Ricerc@Sapienza

Patients with Coronavirus-associated disease 2019 (COVID-19) display alterations of the hemostatic system and the presence of a prothrombotic status frequently leading to vascular complications. However, the impact of COVID-19 on platelet activity, aggregation and agglutination remains to be clarified. It is also not known how microRNAs influence platelet functions in these patients. In the present proposal, we will measure total levels of von Willebrand factor (vWF) and vWF binding to the platelet glycoprotein (Gp) complex (GPIb-IX-V), in a cohort of COVID-19 patients admitted to the intensive care unit of Policlinico Umberto I university hospital. Moreover, we will evaluate platelet aggregation in response to agonists, (ADP, collagen, arachidonic acid) and platelet agglutination in response to ristocetin (RCo). We will investigate whether the levels of vWF antigen and the active form of vWF binding to platelets (vWF:RCo), are altered in these patients. We will analyze if this is associated with higher agglutination rates induced by RCo, thereby indicating an increased capability of vWF to bound to platelets. Conversely, we will investigate if platelet aggregation in response to both ADP and collagen is different in COVID-19 patients.

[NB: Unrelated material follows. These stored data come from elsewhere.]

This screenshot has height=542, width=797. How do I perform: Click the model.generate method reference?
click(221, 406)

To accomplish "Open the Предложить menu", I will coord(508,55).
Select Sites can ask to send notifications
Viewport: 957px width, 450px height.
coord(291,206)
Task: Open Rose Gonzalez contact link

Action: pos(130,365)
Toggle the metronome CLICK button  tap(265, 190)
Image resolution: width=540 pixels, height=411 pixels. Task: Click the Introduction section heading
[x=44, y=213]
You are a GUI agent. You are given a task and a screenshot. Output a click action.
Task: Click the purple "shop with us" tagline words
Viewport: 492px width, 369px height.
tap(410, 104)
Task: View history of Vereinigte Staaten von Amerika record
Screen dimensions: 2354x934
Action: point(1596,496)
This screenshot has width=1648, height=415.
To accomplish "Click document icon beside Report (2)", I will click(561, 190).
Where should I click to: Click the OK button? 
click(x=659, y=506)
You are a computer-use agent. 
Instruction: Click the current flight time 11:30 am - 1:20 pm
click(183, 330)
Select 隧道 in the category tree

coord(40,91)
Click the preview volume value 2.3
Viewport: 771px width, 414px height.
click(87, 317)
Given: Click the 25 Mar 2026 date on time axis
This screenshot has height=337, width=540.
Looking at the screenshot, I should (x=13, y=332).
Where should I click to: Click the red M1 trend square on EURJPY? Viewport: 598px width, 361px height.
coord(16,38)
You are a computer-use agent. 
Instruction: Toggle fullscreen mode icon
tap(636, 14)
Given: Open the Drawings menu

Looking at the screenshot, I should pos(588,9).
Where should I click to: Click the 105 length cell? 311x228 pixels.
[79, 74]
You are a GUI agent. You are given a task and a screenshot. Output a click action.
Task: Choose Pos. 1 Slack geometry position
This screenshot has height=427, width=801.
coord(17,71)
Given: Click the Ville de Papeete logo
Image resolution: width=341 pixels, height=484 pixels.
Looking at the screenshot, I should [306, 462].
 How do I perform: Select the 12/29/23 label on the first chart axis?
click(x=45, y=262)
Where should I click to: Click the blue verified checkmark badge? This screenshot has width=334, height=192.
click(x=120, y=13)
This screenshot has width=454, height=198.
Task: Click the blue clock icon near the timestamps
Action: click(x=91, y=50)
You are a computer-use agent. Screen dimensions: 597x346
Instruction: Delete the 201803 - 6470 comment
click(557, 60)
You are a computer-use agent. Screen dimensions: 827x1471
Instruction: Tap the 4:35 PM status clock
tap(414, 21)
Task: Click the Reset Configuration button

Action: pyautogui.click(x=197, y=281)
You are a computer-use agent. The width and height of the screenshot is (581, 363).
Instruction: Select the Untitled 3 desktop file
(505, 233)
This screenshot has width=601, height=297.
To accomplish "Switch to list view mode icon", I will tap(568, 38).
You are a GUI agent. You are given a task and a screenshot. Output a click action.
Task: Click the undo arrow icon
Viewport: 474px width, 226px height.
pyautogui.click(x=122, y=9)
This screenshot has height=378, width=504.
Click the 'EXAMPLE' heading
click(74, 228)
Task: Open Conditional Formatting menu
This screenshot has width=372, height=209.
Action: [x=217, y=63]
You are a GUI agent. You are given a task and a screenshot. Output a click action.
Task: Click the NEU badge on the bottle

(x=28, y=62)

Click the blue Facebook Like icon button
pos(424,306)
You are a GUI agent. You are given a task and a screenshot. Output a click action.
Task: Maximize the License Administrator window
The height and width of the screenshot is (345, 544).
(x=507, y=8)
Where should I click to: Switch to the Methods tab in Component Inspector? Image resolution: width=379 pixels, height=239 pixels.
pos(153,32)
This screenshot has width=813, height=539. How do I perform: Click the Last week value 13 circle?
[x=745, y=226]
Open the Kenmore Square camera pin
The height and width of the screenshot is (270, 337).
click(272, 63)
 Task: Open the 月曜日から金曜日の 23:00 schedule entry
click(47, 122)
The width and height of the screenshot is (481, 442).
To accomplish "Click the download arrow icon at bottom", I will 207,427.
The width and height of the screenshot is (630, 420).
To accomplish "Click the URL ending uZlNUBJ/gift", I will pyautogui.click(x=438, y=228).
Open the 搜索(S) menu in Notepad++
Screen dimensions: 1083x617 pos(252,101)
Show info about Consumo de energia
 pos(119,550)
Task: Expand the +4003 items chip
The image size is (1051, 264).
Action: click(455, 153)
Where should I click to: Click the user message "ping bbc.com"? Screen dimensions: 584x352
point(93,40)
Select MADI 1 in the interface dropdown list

This study will help in understanding if COVID-19 is associated with increased vWF-induced platelet agglutination and reduced platelet responsiveness to aggregation stimuli. Furthermore, we will establish complete miRNome profile and identify platelet miRNAs correlated with activation and aggregation functions from plasma of Covid-19 patients. Further, we will analyze platelets from Covid-19 patients for their miRNA content to identify if disease causing miRNAs use platelets as vehicles. The results obtained from this proposal will have translational relevance since platelet adhesion to vWF may represent a marker to predict possible complications and better delineate therapeutic strategies in COVID-19 patients.